Я постоял, склонив голову, потом порылся в кармане гимнастерки, достал изрядно затертое письмо Капустина и положил на стол. Намаюнас повертел его в руках, прочел адрес, и внезапно лицо его изменилось: он вскочил, заулыбался, засуетился.

— Где ты с ним встретился?

— В больнице.

— Ну-ка, почитаем. А ты послушай, его жизнь — хороший урок.

— Мне довольно и своей. И науки хватает.

— Ну, смотри, как знаешь, — Намаюнас сунул письмо в ящик стола и задумался. Потом завел мораль: — Заруби себе на носу, что слишком большая самоуверенность — есть первое и самое большое препятствие к тому, чтобы быть честным…

— У капуцинов существует обычай, — прервал я его проповедь, — в конце каждой недели исповедоваться и отбывать покаяние за каждое лишнее слово. От себя могу добавить, что скромность в лучшем случае — преступление, если, конечно, спокойно смотреть на подлости.
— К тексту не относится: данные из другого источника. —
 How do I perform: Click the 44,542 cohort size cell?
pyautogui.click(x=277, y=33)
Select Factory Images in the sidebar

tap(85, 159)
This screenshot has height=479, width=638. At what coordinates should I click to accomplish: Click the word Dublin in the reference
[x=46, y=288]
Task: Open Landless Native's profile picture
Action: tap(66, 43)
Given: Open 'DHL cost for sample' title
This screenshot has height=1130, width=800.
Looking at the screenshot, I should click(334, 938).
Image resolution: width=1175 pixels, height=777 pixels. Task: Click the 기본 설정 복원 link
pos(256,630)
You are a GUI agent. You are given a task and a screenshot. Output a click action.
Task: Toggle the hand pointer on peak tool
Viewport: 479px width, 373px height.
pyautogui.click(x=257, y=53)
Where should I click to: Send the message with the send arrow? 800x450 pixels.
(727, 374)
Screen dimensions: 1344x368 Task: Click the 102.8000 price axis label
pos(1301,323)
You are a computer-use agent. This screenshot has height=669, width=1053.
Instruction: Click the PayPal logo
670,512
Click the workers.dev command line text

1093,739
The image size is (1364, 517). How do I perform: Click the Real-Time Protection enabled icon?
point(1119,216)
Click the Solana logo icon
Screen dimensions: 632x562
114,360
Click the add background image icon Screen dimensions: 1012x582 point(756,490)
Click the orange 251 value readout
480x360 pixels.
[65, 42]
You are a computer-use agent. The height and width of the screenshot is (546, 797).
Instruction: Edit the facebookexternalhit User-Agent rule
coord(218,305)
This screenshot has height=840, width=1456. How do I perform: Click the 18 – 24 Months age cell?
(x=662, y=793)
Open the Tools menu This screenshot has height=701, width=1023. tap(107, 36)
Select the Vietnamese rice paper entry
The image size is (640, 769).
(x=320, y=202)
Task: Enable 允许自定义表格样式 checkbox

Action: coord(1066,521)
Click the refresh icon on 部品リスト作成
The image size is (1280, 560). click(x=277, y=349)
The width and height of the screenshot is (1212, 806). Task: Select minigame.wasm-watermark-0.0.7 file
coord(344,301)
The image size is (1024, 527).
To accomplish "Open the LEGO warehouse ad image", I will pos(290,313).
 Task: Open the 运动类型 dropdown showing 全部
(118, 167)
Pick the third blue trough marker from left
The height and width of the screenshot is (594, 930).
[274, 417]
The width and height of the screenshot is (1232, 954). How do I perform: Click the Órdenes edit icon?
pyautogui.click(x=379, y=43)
Я могу идти?

— Был у тебя дома… Трудно твоей матери приходится… Крутится, бедняга… — Он никак не мог сосредоточиться. — Поговорив с ней, я понял, что правительство, прежде чем награждать героев, должно бы подумать о их матерях…

— Я могу идти?

— Не можешь, черт возьми! Я обрадовался, когда прочел в рапорте Гайгаласа хвалу тебе, но, видимо, ошибся. Почему не берешь премию за Патримпаса?

— За бандита не беру.

— Ну и дурак. Я отошлю эти деньги матери.

— Как хотите.

— Вот так и хочу. Собирайся, поедешь к Шкемайте. Нужно рассказать ей о Леопольдасе и потолковать насчет общего дела. Волк без стаи — не волк. Бяржас долго не выдержит, станет искать связи с Вайдилой. Ясно? Теперь самый удобный момент — осень, в такую пору хищные звери думают о сытой и теплой зимовке.